### WHAT YOU WILL DO
In full and without alteration, copy the listing.

### RECORDS TO PROCESS
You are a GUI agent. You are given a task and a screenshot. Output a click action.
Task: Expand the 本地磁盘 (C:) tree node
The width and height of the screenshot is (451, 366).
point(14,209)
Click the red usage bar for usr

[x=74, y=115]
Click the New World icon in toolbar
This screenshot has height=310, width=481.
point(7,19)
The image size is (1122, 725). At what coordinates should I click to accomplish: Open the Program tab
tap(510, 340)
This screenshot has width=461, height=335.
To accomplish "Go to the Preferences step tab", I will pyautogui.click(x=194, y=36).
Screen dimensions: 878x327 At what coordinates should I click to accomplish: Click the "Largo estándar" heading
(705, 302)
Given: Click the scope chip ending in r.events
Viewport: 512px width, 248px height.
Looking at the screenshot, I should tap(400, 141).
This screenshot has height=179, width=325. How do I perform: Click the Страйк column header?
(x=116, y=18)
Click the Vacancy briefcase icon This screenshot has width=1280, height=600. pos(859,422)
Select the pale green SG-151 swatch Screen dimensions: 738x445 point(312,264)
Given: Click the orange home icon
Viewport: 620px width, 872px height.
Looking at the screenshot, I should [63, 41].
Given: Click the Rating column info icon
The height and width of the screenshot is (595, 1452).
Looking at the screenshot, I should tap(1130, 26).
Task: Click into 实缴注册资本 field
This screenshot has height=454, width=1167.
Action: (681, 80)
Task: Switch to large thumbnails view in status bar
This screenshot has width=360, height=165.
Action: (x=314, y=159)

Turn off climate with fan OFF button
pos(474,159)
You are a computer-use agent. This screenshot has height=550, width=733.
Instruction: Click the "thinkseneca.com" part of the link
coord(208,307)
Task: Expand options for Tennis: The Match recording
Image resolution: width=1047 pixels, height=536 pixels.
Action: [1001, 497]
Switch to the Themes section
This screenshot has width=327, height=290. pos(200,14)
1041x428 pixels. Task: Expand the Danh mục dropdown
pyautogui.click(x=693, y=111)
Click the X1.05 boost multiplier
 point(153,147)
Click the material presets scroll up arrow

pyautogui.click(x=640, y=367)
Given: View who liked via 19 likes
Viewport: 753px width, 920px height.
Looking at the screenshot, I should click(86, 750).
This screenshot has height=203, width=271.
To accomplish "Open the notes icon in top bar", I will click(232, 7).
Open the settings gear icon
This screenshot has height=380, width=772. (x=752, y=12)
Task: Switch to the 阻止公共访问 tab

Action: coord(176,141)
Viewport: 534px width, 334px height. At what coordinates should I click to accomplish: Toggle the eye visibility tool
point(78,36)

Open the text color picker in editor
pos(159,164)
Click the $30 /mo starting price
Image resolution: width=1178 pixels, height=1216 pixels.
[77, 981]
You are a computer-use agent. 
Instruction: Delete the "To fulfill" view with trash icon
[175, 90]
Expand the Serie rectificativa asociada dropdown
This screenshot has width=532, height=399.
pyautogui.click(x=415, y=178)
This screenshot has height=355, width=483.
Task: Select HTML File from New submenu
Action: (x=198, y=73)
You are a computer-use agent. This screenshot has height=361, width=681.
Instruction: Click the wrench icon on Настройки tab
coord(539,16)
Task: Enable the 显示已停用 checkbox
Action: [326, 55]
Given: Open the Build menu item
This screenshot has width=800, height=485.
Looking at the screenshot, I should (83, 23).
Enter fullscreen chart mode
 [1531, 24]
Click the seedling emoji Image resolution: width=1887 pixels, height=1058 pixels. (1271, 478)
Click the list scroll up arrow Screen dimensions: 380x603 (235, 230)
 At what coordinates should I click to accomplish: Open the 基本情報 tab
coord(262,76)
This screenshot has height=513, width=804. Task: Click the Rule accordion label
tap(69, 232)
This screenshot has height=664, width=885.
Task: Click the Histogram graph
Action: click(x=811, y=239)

### RESPONSE BELOW
You are a GUI agent. You are given a task and a screenshot. Output a click action.
Task: Expand the 本地磁盘 (C:) tree node
The width and height of the screenshot is (451, 366).
point(14,209)
Click the red usage bar for usr

[x=74, y=115]
Click the New World icon in toolbar
This screenshot has height=310, width=481.
point(7,19)
The image size is (1122, 725). At what coordinates should I click to accomplish: Open the Program tab
tap(510, 340)
This screenshot has width=461, height=335.
To accomplish "Go to the Preferences step tab", I will pyautogui.click(x=194, y=36).
Screen dimensions: 878x327 At what coordinates should I click to accomplish: Click the "Largo estándar" heading
(705, 302)
Given: Click the scope chip ending in r.events
Viewport: 512px width, 248px height.
Looking at the screenshot, I should tap(400, 141).
This screenshot has height=179, width=325. How do I perform: Click the Страйк column header?
(x=116, y=18)
Click the Vacancy briefcase icon This screenshot has width=1280, height=600. pos(859,422)
Select the pale green SG-151 swatch Screen dimensions: 738x445 point(312,264)
Given: Click the orange home icon
Viewport: 620px width, 872px height.
Looking at the screenshot, I should [63, 41].
Given: Click the Rating column info icon
The height and width of the screenshot is (595, 1452).
Looking at the screenshot, I should tap(1130, 26).
Task: Click into 实缴注册资本 field
This screenshot has height=454, width=1167.
Action: (681, 80)
Task: Switch to large thumbnails view in status bar
This screenshot has width=360, height=165.
Action: (x=314, y=159)

Turn off climate with fan OFF button
pos(474,159)
You are a computer-use agent. This screenshot has height=550, width=733.
Instruction: Click the "thinkseneca.com" part of the link
coord(208,307)
Task: Expand options for Tennis: The Match recording
Image resolution: width=1047 pixels, height=536 pixels.
Action: [1001, 497]
Switch to the Themes section
This screenshot has width=327, height=290. pos(200,14)
1041x428 pixels. Task: Expand the Danh mục dropdown
pyautogui.click(x=693, y=111)
Click the X1.05 boost multiplier
 point(153,147)
Click the material presets scroll up arrow

pyautogui.click(x=640, y=367)
Given: View who liked via 19 likes
Viewport: 753px width, 920px height.
Looking at the screenshot, I should click(86, 750).
This screenshot has height=203, width=271.
To accomplish "Open the notes icon in top bar", I will click(232, 7).
Open the settings gear icon
This screenshot has height=380, width=772. (x=752, y=12)
Task: Switch to the 阻止公共访问 tab

Action: coord(176,141)
Viewport: 534px width, 334px height. At what coordinates should I click to accomplish: Toggle the eye visibility tool
point(78,36)

Open the text color picker in editor
pos(159,164)
Click the $30 /mo starting price
Image resolution: width=1178 pixels, height=1216 pixels.
[77, 981]
You are a computer-use agent. 
Instruction: Delete the "To fulfill" view with trash icon
[175, 90]
Expand the Serie rectificativa asociada dropdown
This screenshot has width=532, height=399.
pyautogui.click(x=415, y=178)
This screenshot has height=355, width=483.
Task: Select HTML File from New submenu
Action: (x=198, y=73)
You are a computer-use agent. This screenshot has height=361, width=681.
Instruction: Click the wrench icon on Настройки tab
coord(539,16)
Task: Enable the 显示已停用 checkbox
Action: [326, 55]
Given: Open the Build menu item
This screenshot has width=800, height=485.
Looking at the screenshot, I should (83, 23).
Enter fullscreen chart mode
 [1531, 24]
Click the seedling emoji Image resolution: width=1887 pixels, height=1058 pixels. (1271, 478)
Click the list scroll up arrow Screen dimensions: 380x603 (235, 230)
 At what coordinates should I click to accomplish: Open the 基本情報 tab
coord(262,76)
This screenshot has height=513, width=804. Task: Click the Rule accordion label
tap(69, 232)
This screenshot has height=664, width=885.
Task: Click the Histogram graph
Action: click(x=811, y=239)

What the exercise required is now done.